Element and text position data
• • •

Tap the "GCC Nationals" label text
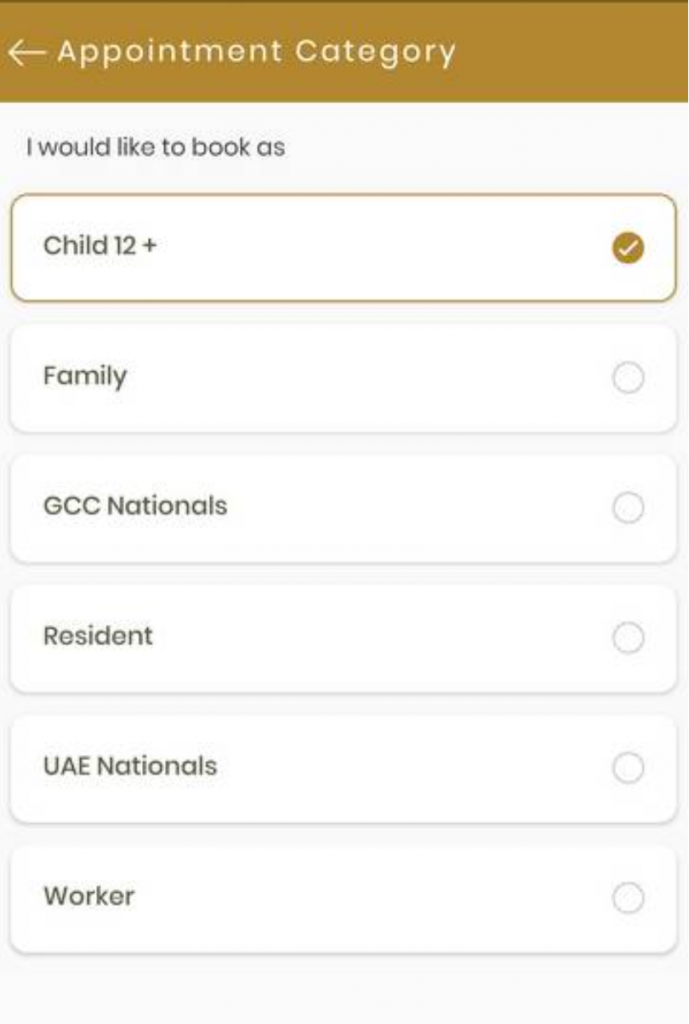click(135, 506)
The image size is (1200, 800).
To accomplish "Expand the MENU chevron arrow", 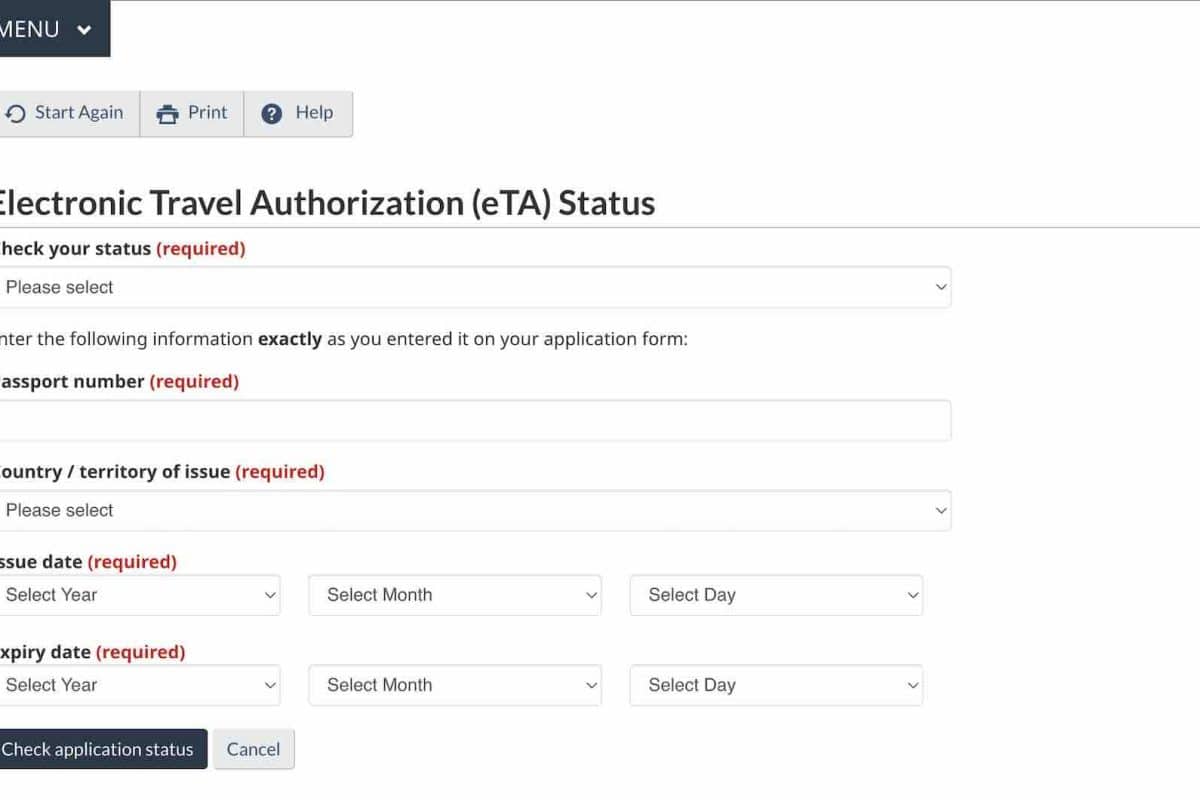I will tap(84, 30).
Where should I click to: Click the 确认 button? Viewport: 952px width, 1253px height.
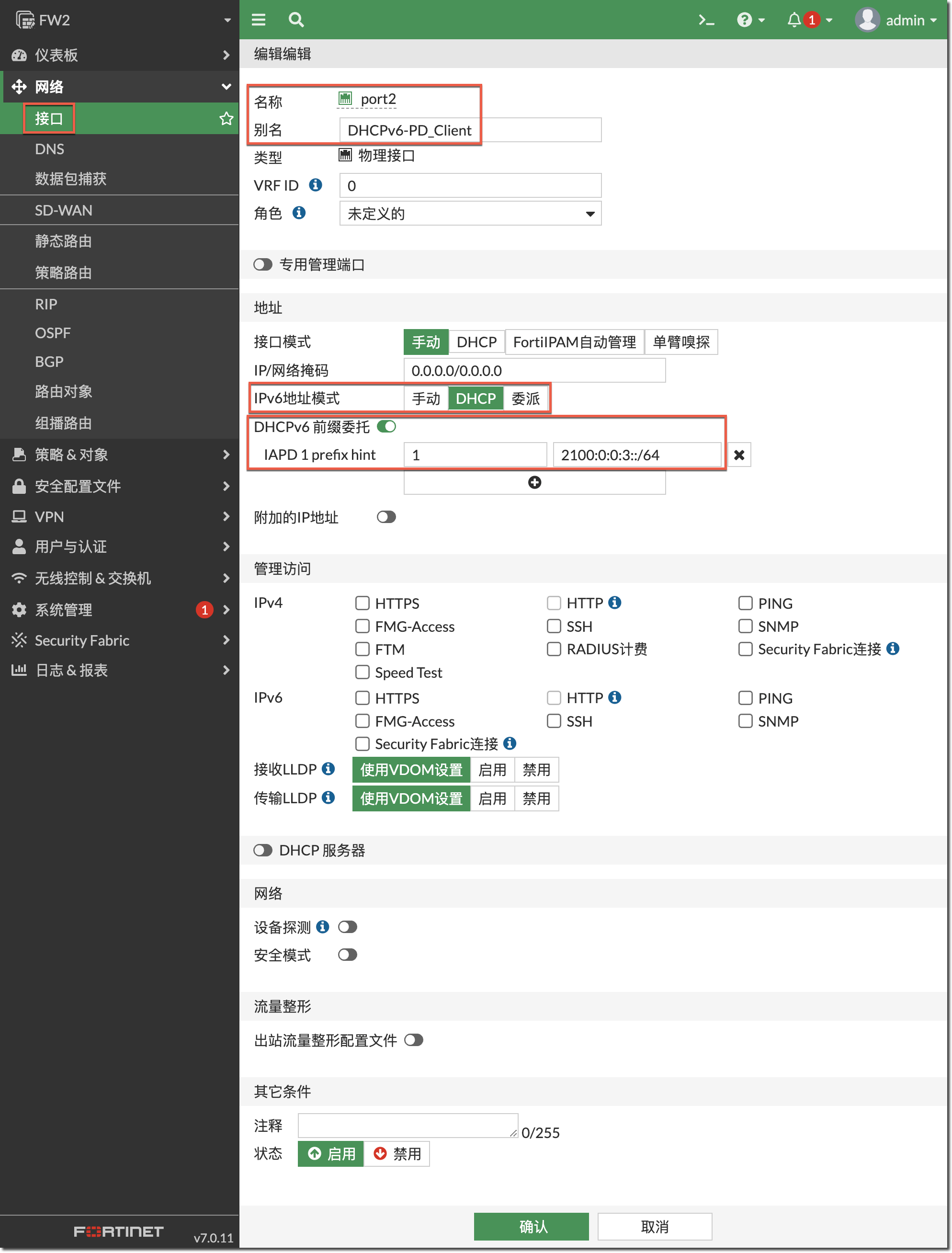click(531, 1226)
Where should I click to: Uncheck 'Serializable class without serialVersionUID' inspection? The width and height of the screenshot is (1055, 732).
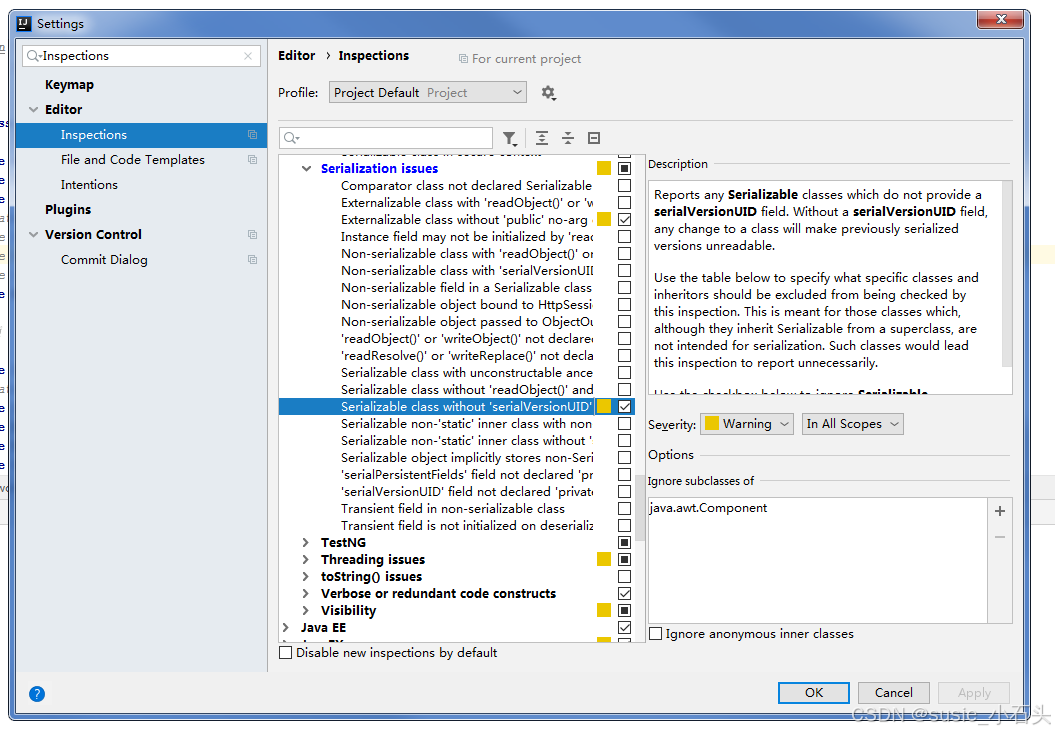(x=623, y=406)
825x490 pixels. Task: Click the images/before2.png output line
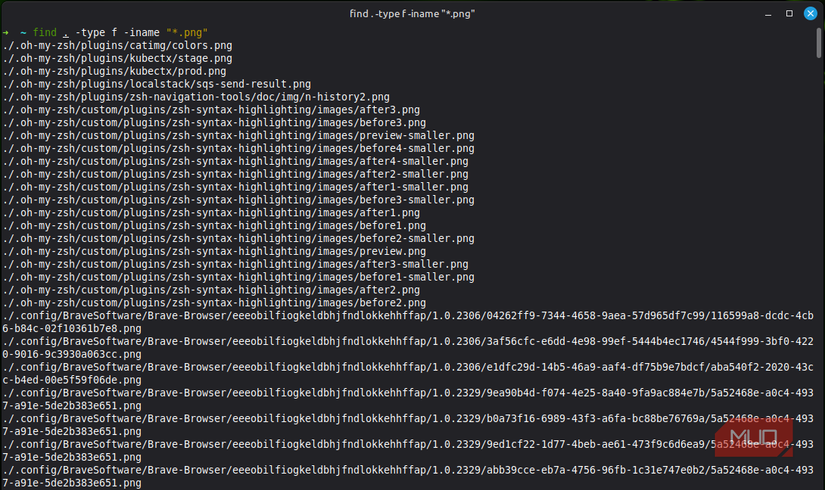click(x=214, y=303)
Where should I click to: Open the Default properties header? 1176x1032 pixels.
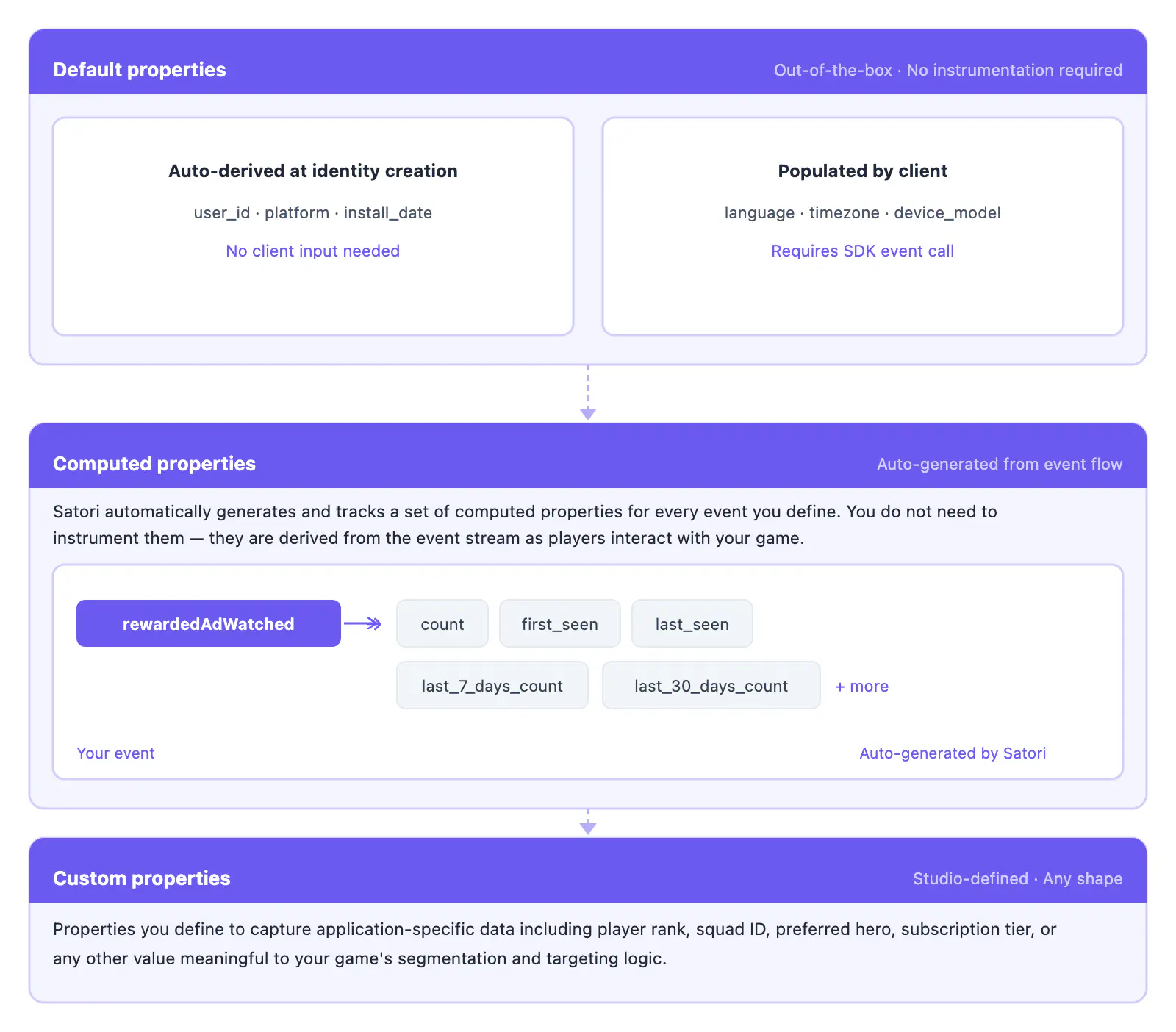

• • •

◆ What to do: Please rewrite the entries as a numbered list, beginning with the line that contains "Where should I click to: Uncheck" and continuing through the end of the entries. Omit blank lines and leave out the pictures.

◆ Response for this exercise:
1. Where should I click to: Uncheck 'Serializable class without serialVersionUID' inspection? The width and height of the screenshot is (1055, 732).
2. (x=623, y=406)
3. 825x490 pixels. Task: Click the images/before2.png output line
4. click(x=214, y=303)
5. Where should I click to: Open the Default properties header? 1176x1032 pixels.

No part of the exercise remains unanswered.